The images of wonderful helpers in a fairy tale are varied, and their functions correspond to their names: Matchmaker-Mind, a powerful invisible person who carries out all the orders of the hero in the fairy tale “Go there - I don’t know where, bring that - I don’t know what.” The hero’s assistants can be the oncoming heroes endowed with unusual properties, personifying the powerful forces of nature: Gorynya or Gor - Gorovik (“upends mountains, throws them from handle to handle”), Dubynya or Dub - Dubovik (uproots mighty oaks), Usynya, blocking with his with a mustache of the river: “Usynets, a hero, closes the river with his mustache, and catches fish with his mouth,” A fast walker who walks on one leg, and the other is tied to his ear, since on two legs he “could step over the whole world in one step.” This gallery of helpers is continued by Hearer, Drinker, Eater, Good from dogs, Good from fire, etc.

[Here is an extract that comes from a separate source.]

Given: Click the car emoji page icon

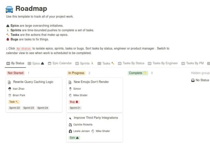Looking at the screenshot, I should (10, 9).
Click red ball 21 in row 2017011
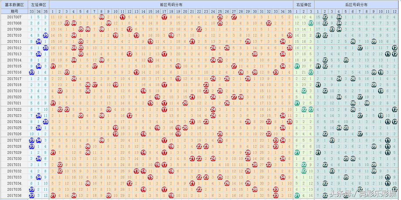The width and height of the screenshot is (401, 200). pos(192,42)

Sometimes Baba Yaga acts as the hero's assistant. She gives him good advice, a magical horse of unusual power, and hands over wonderful objects: a ball showing the hero the way to his goal, an invisibility hat, running boots, etc. She lives in “the thirtieth kingdom, beyond thirty lakes, where even a crow does not bring a Russian bone.” Many fairy-tale attributes indicate that the image of Baba Yaga is the embodiment of the deceased ancestor. Her hut on chicken legs is reminiscent of an ancient type of burial in small structures built from wood on pillars. Some tales say that it is fenced with a tine with skulls on stakes (it’s like a grave in the center of a large burial).

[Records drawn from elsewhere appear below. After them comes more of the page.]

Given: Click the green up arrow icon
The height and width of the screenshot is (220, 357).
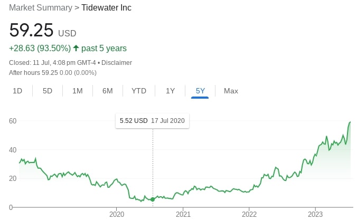Looking at the screenshot, I should (x=76, y=49).
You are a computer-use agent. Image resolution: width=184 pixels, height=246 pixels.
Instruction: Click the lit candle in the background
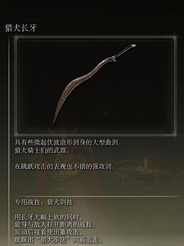pos(146,164)
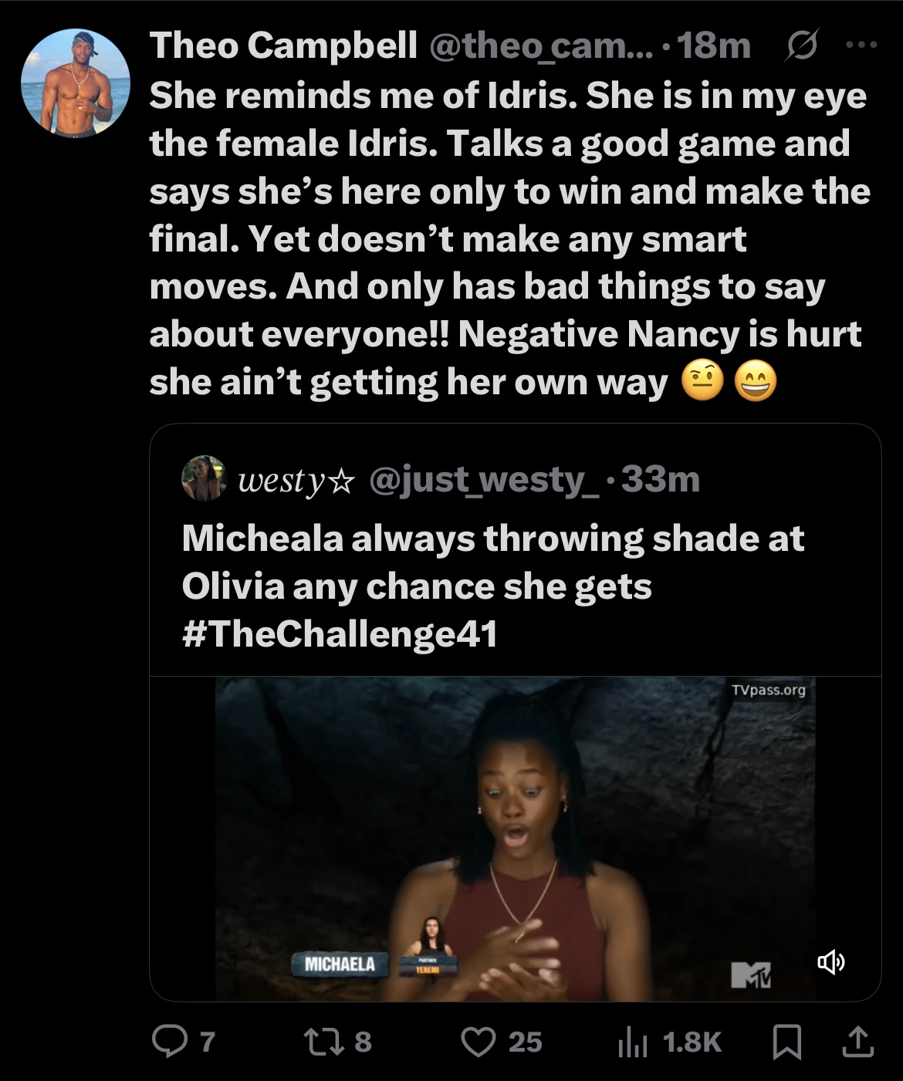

Usually Baba Yaga lies motionless “on the stove, on the ninth brick, her nose has grown into the ceiling” or drives around the hut in a mortar. She is ugly, ugly, she has a bone leg. V.Ya. Propp believes that Baba Yaga’s “bone-footedness” also indicates that this is an image of a dead man. She does not see the hero, but recognizes his approach by smell. This also brings the image of Baba Yaga closer to a dead person whose eyes are always closed. She becomes the hero's assistant in cases where he is related to her on his wife's side. It can be assumed that the image of Baba Yaga the Helper embodies the veneration of deceased relatives, whose mercy and help a person sought to receive.

Helpers can be animals: horse, cow, wolf, bear, dog, cat, snake, falcon, raven, drake, duck, eagle, pike. Insects (bees, ants) also help the hero. Various magical objects and curiosities also act as assistants. One of the groups of such helpers is “inexhaustible” wonderful objects: a “sambrance tablecloth”, a “jug of forty horns”, from which various drinks and dishes appear, a “shaker purse”; the other group is “self-acting” objects: “flying carpet”, “fleet boots”, “self-fighting baton”, “self-acting harp”.

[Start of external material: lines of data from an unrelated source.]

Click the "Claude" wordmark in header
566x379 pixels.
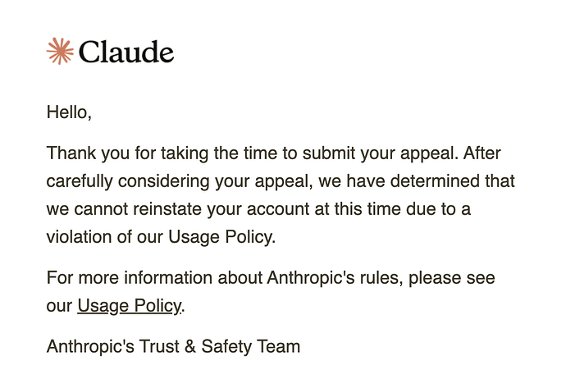pos(126,52)
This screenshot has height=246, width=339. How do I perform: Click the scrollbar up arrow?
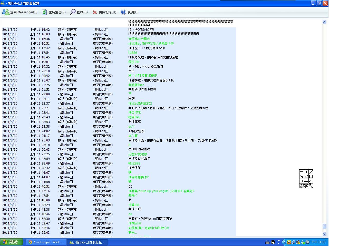324,22
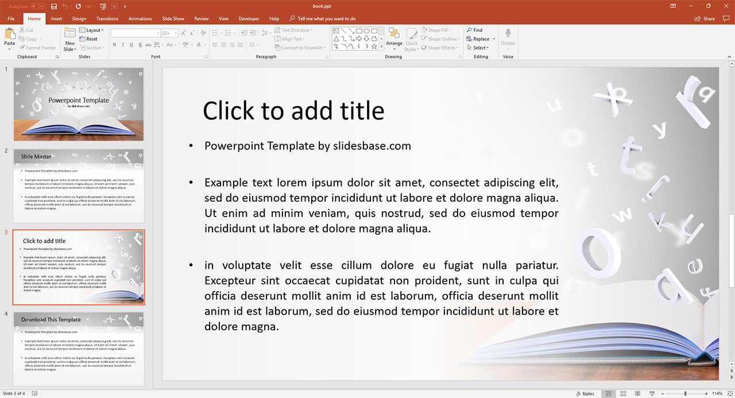Open the font size dropdown

[175, 33]
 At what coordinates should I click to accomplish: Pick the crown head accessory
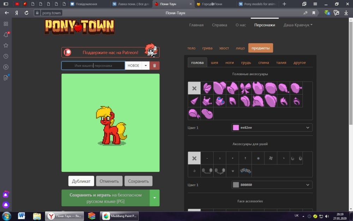[207, 101]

Some magical objects have the ability to hide and, at the right moment, release young fellows who help the hero: “bag - give me some wisdom,” a wonderful casket, etc. The “invisible hat,” a magic ball that indicates the right way. The hero is helped by living and dead water, which increases or decreases strength, potions (“sleeping potion”), pins, a comb and other objects that have the property of putting people to sleep. Often found in fairy tales are wonderful objects that have magical power turn into powerful obstacles for the hero’s pursuers: a towel - into a river, lake, sea, a ridge - into a dense forest, mountains.

Helpers in fairy tales about orphans are good sorceresses who replace them deceased mother(“Cinderella”), a magic doll left to an orphan by a dying mother (“Vasilisa the Wise and Baba Yaga”), a cow (“Kroshechka-Khavroshechka”). And, as a late phenomenon of the Christian period, in fairy tales - Holy Mother of God, healing the heroine and helping to restore justice (“Bezruchka”).

The hero's opponents are conventionally divided by researchers into two groups: monsters of the “other” kingdom and enemies of “their” kingdom. The first include "Oh" - a skilled sorcerer and werewolf, "He's as tall as a fingernail, with a beard as long as an elbow" - an evil dwarf of Russian fairy tales, an ungrateful and daring creature, possessing exorbitant physical strength, despite his short stature. Baba Yaga, a sorceress, evil adviser, warrior, cannibal and child abductor, can also act as an enemy. In the image of Yaga, the hero’s opponent, one can discern the ideas of ancient people about a foreign, hostile dead body taken as a hostage.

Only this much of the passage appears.